Deine Aufgaben
1. Wie heißt laut dem Auszug über die Seenotrettung im Mittelmeer die Sprecherin von SOS Mediterranée?
2. Gib aus dem Auszug über die Seenotrettung im Mittelmeer den Abschnitt wieder, der mit den Worten „Auf Kurs bleiben“ anfängt und mit „arbeite man nicht.“ aufhört. Tausche darin „Drohungen“ gegen „Warnungen“.

Auszug der Seite

Weiterhin im Einsatz ist aber die Aquarius, mit Rettern der Hilfsorganisation SOS Mediterranée: "Wir beobachten die Lage im Mittelmeer und in Libyen sehr genau", sagt Sprecherin Verena Papke. Die Situation ändere sich laufend. "Es gibt immer ein Risiko, aber derzeit gehen wir davon aus, dass wir unseren Einsatz fortsetzen können".
Auf Kurs bleiben
Natürlich entscheide jede der Hilfsorganisationen selbst, was für sie richtig sei. "Wir waren gestern das einzige Rettungsschiff, das noch in internationalen Gewässern patrouilliert ist", sagt Papke. Auf der Basis von Drohungen arbeite man nicht.
"Die Sicherheit unserer Crew hat oberste Priorität."
Zwischenfälle mit der libyschen Küstenwache hat es in der Vergangenheit bereits mehrfach gegeben, erklärt Papke. Bei einem Einsatz etwa wurden Schüsse in die Luft abgefeuert. Die Küstenwache habe außerdem ein anderes Rettungsschiff, die Seawatch, geschnitten und in Gefahr gebracht: "Daran sieht man, dass die libysche Küstenwache kein Partner für Staaten oder NGO sein kann."
"Wir sind froh, dass wir uns weiterhin auf unsere Arbeit und unseren Einsatz konzentrieren können - und vor allem Menschen nicht zurück nach Libyen bringen müssen."
Die Lage in Libyen ist für die Flüchtlinge nicht zumutbar, meint Papke. Die Menschen, die sie retten, berichten von furchtbaren Dingen: Die Frauen in den Lagern würden "mehr oder weniger alle vergewaltigt". Es gebe kaum zu essen. "Das sind Zustände, die können wir uns in Europa nicht vorstellen."

Vorliegende Daten
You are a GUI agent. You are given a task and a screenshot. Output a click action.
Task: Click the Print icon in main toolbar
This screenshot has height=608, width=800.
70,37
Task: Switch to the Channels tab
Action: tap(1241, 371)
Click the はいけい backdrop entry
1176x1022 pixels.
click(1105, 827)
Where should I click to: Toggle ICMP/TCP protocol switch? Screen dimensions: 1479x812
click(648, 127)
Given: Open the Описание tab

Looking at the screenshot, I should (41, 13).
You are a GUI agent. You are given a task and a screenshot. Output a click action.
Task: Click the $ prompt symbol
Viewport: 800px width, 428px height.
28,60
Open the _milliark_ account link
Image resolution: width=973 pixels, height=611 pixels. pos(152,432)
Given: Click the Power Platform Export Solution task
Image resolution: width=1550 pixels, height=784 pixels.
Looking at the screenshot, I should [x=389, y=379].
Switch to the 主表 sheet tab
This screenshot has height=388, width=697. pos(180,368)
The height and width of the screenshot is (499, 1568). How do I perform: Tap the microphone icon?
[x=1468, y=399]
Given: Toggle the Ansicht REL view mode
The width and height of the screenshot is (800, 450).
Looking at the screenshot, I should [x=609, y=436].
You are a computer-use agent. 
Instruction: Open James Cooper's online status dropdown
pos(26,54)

Antworten nach Aufgaben
1. Verena Papke

2.
Auf Kurs bleiben
Natürlich entscheide jede der Hilfsorganisationen selbst, was für sie richtig sei. "Wir waren gestern das einzige Rettungsschiff, das noch in internationalen Gewässern patrouilliert ist", sagt Papke. Auf der Basis von Warnungen arbeite man nicht.